A BSCW system administrator may modify the user interface of his or her BSCW server by replacing interface text strings, e.g., if the ChangeEvent entry is modified to

ChangeEvent = 'modified'

the change event would appear with the name “modified” in the user interface.

Whereas InternalName must always be one word conforming to Python naming conventions, Interface text string may consists of several words and may include HTML mark-up and also parameters for variable parts and must therefore be enclosed in quotes (single ', double " or triple """). For example:

ChAccessEvent     =     'access rights changed'
no_objects        =     '<P><STRONG>No objects, currently.</STRONG></P>'
CreateEventMsg    =     'created by %(name)s, %(date)s'

The entries are not listed in detail here.

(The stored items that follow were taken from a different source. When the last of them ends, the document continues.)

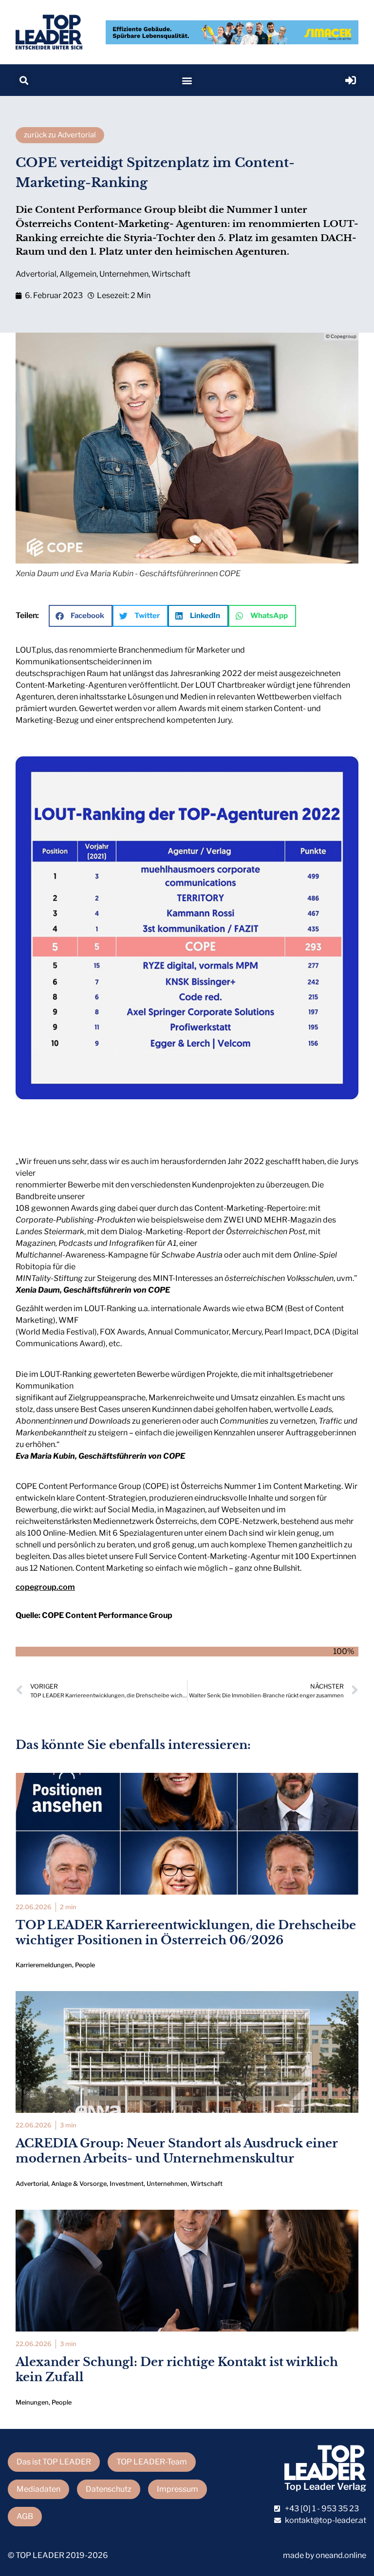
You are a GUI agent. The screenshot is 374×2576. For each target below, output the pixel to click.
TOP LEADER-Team (151, 2461)
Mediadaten (38, 2489)
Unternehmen (124, 274)
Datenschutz (108, 2489)
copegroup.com (45, 1587)
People (85, 1965)
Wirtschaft (170, 274)
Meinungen (32, 2402)
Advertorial (36, 274)
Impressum (177, 2489)
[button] (24, 80)
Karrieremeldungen (44, 1965)
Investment (127, 2183)
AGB (25, 2516)
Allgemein (77, 274)
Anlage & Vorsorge (79, 2183)
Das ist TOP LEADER (54, 2461)
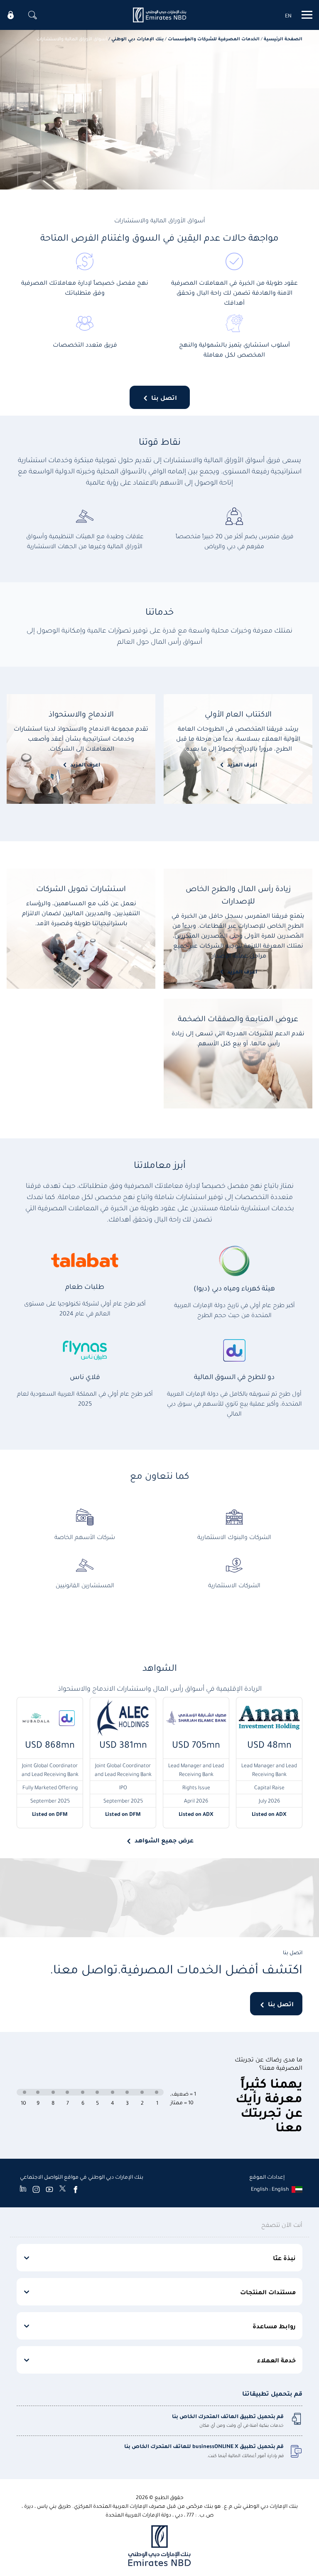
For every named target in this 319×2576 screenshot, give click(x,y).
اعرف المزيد (242, 764)
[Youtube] (49, 2189)
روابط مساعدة (274, 2326)
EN (288, 15)
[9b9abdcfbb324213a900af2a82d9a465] (159, 15)
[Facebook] (75, 2189)
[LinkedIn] (23, 2189)
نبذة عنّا (284, 2257)
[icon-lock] (11, 15)
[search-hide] (32, 15)
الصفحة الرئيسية (283, 38)
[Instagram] (36, 2189)
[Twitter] (62, 2189)
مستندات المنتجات (268, 2292)
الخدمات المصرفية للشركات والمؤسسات (214, 38)
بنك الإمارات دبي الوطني (137, 38)
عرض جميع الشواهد (164, 1840)
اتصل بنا (164, 397)
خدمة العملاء (276, 2360)
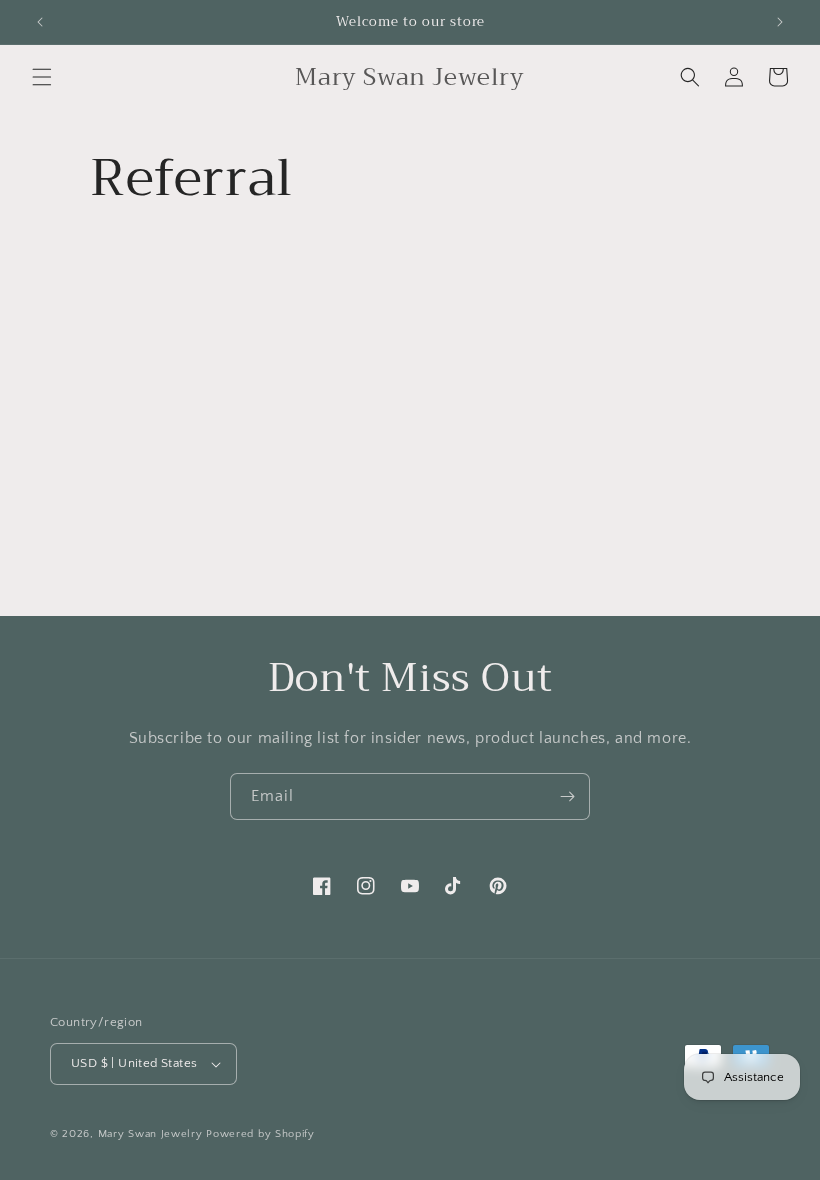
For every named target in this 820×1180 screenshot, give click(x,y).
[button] (42, 77)
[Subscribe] (567, 796)
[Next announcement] (780, 22)
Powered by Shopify (260, 1134)
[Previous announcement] (40, 22)
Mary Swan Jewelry (150, 1134)
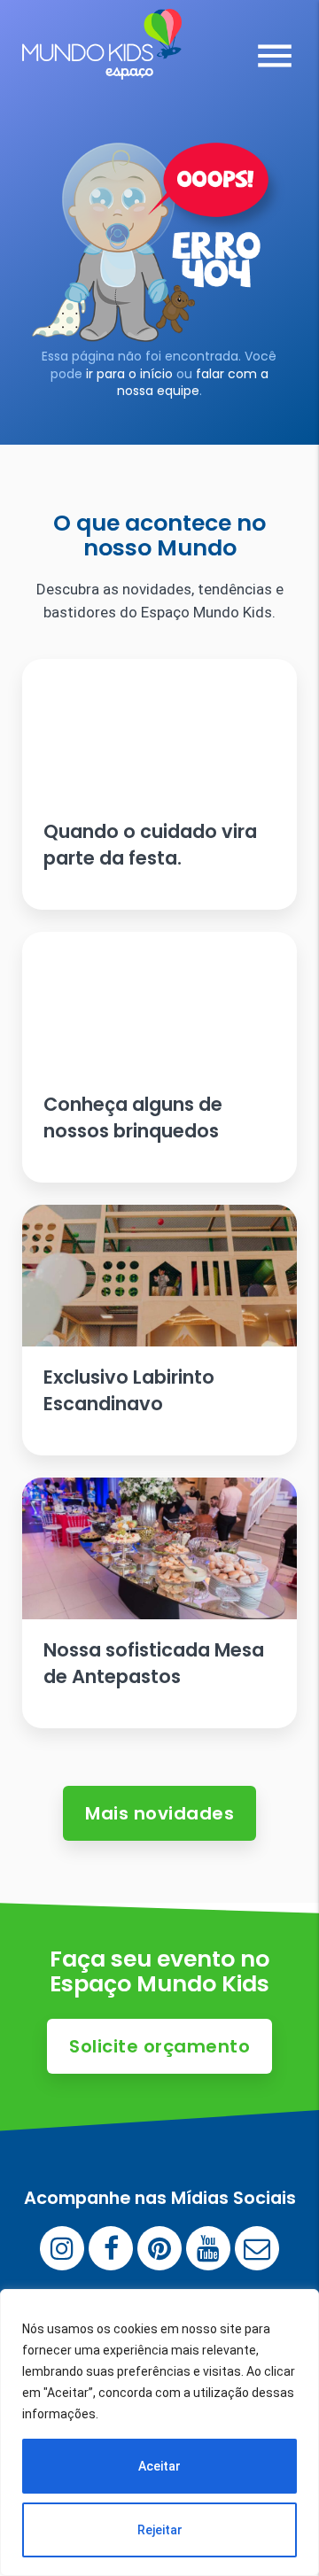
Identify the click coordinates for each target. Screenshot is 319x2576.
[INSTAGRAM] (62, 2248)
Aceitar (159, 2466)
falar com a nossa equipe (192, 382)
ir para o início (129, 374)
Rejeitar (160, 2530)
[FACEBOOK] (111, 2248)
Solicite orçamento (159, 2046)
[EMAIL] (257, 2248)
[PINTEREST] (159, 2248)
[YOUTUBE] (208, 2248)
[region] (159, 2432)
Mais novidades (159, 1813)
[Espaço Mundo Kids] (102, 66)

The lg_msgconfig.py file for English is the “default” language file, i.e., if a lg_msgconfig.py file for a language different from English is lacking a translation, the entry is taken from the English file. In order to facilitate comparison of the lg_msgconfig.py files for different languages, the order of the entries in the files should not be modified, nor should entries be removed completely. Entries which should not or cannot be translated, should be commented out for performance reasons. Commenting out entries from a lg_msgconfig.py file for languages other than English may be sensible, e.g., if a translation is not desired which is normally the case for system messages.